The Courtroom Battle
Back in Liverpool, investor William Gregson was dissatisfied with the financial return on his investment. He submitted an insurance claim for £30 per lost slave—a considerable sum in today's money. The insurers refused to pay. In March 1783, Gregson sued and was awarded a trial by jury, with his lawyers claiming that throwing the enslaved people overboard had been “necessary.”
Catalyzing the Movement
According to Kara, “there is a direct line of causality between the public exposure of the Zorg murders and the first movement to abolish slavery in England.” Merely twelve days after the trial, an anonymous letter appeared in a widely read English newspaper.

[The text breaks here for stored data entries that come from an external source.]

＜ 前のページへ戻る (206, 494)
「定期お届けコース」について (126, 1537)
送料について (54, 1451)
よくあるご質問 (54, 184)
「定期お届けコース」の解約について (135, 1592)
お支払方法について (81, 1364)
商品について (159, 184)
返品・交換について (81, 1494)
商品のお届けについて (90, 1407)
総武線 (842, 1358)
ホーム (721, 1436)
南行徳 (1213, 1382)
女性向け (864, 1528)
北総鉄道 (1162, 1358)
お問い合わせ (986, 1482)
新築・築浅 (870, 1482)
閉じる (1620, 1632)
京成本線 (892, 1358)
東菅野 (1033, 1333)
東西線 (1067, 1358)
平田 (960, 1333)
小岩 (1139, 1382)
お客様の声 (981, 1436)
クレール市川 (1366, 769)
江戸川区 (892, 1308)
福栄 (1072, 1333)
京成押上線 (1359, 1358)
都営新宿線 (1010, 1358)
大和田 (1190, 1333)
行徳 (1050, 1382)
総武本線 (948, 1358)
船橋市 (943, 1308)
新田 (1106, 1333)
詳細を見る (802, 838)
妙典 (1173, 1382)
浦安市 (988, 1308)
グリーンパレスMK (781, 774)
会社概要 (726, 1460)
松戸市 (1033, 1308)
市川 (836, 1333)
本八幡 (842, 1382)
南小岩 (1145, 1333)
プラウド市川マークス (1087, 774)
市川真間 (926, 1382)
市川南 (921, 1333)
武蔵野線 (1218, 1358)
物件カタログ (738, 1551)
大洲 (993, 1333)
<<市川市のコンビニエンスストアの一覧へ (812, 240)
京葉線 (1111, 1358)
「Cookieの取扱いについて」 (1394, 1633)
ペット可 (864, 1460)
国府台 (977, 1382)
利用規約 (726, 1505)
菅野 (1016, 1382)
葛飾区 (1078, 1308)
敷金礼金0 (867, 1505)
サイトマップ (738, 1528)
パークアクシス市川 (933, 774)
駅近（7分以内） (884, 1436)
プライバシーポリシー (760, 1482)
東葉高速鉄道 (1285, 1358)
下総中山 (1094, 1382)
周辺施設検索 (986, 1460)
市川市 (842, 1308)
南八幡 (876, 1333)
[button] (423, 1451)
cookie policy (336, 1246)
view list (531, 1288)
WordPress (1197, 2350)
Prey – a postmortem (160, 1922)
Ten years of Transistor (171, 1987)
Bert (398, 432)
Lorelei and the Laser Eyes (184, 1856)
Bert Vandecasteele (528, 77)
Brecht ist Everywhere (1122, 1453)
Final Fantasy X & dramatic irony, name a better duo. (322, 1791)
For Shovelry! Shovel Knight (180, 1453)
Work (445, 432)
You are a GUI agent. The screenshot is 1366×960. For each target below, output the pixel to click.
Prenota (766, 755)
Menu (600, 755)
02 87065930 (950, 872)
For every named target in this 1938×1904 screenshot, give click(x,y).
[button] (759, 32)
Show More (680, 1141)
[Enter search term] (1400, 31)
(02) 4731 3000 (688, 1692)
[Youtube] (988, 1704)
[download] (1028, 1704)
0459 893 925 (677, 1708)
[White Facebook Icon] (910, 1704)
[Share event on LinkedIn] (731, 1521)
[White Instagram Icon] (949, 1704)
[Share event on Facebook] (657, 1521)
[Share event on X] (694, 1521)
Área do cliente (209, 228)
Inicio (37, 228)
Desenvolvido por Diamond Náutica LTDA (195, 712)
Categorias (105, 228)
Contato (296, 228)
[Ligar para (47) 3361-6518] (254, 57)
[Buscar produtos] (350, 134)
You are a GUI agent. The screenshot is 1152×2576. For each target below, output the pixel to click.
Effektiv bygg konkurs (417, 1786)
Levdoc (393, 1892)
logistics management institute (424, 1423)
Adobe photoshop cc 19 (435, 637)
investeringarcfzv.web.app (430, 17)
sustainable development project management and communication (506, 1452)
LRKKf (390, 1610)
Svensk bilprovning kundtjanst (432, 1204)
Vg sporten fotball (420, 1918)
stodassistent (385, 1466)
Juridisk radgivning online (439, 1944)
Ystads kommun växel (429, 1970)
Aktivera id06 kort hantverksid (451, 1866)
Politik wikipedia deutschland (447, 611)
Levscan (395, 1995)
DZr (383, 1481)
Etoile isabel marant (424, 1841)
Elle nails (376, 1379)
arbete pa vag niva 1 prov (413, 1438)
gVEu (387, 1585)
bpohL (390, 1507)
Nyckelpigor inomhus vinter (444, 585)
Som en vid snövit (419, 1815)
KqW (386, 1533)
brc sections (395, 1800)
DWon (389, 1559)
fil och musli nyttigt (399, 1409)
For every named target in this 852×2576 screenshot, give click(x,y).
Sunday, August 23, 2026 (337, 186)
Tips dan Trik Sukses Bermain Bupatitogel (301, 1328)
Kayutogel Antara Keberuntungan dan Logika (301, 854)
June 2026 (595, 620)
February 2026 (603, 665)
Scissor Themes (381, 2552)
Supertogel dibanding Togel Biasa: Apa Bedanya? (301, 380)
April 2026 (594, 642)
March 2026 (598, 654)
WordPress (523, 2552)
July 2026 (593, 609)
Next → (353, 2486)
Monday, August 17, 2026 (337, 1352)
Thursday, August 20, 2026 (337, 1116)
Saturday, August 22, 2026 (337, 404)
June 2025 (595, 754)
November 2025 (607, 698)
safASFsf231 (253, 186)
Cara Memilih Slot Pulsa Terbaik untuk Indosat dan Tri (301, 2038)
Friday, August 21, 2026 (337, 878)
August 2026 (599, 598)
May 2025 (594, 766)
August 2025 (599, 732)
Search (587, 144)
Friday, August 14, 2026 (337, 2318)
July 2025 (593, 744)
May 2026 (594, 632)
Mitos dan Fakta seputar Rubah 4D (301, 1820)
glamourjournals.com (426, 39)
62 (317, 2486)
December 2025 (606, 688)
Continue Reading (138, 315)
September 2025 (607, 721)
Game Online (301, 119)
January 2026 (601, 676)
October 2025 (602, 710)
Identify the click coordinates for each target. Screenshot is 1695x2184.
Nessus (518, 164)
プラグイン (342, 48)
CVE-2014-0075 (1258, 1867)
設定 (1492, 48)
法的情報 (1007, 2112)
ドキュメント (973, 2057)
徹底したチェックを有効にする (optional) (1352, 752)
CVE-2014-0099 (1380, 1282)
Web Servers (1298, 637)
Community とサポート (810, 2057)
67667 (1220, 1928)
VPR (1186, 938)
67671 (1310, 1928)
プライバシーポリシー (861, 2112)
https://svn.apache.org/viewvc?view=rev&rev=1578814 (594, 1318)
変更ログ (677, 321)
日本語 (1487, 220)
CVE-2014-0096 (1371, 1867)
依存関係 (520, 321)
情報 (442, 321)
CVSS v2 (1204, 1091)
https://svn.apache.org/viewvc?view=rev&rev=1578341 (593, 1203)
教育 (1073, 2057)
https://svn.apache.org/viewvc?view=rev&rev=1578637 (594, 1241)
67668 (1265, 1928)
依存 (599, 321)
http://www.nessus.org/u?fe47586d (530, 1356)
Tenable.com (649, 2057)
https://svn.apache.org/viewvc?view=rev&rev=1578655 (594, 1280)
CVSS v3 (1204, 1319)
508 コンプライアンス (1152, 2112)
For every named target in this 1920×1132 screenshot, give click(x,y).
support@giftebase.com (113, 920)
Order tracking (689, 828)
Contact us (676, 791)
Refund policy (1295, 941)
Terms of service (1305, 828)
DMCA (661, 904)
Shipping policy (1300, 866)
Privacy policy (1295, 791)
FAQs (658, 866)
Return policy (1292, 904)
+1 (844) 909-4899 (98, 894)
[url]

The author, who claimed to have been present the court proceedings, argued compellingly against slavery, using the Zorg case as a prime example of its inherent evil. Olaudah Equiano saw the letter and brought it to the activist Granville Sharp, who filed a motion for a new trial. At the subsequent hearing, the events on the Zorg were reviewed in forensic detail, precisely what the abolitionists had hoped for.
The Road to 1807
In the spring of 1787, the initial group of the Society for Effecting the Abolition of the Slave Trade convened. Over the subsequent years, they petitioned, orated, lobbied tirelessly, and meticulously documented the realities of the slave trade. “Their efforts,” Kara writes, “would lay a blueprint for the pursuit of social justice.” After years of setbacks, the Act for the Abolition of the Slave Trade was enacted in 1807.
An Enduring Impact
The question of who or what should be credited for abolition remains contentious. The Zorg's legacy, however, is visibly evident in J.M.W. Turner's famous painting, The Slave Ship, which was based on the events of 1781. While slavery has been near-universal in human history, its abolition following a prolonged public movement was unprecedented, serving as an affirmation to the power of persistent activism, the pen, and relentless determination.
The Author's Approach
In contrast to his previous books—such as the Pulitzer finalist Cobalt Red—Kara has had to fill in certain gaps in the available documentation. Consequently, imaginative flourishes sit awkwardly next to scrupulously factual accounts, giving the book a somewhat chimeric feel. Part thriller and part historical analysis, The Zorg ultimately manages to illuminating one of history's most horrific episodes, using powerful storytelling and documented fact to assemble a portrait that stays with the reader well after the final page.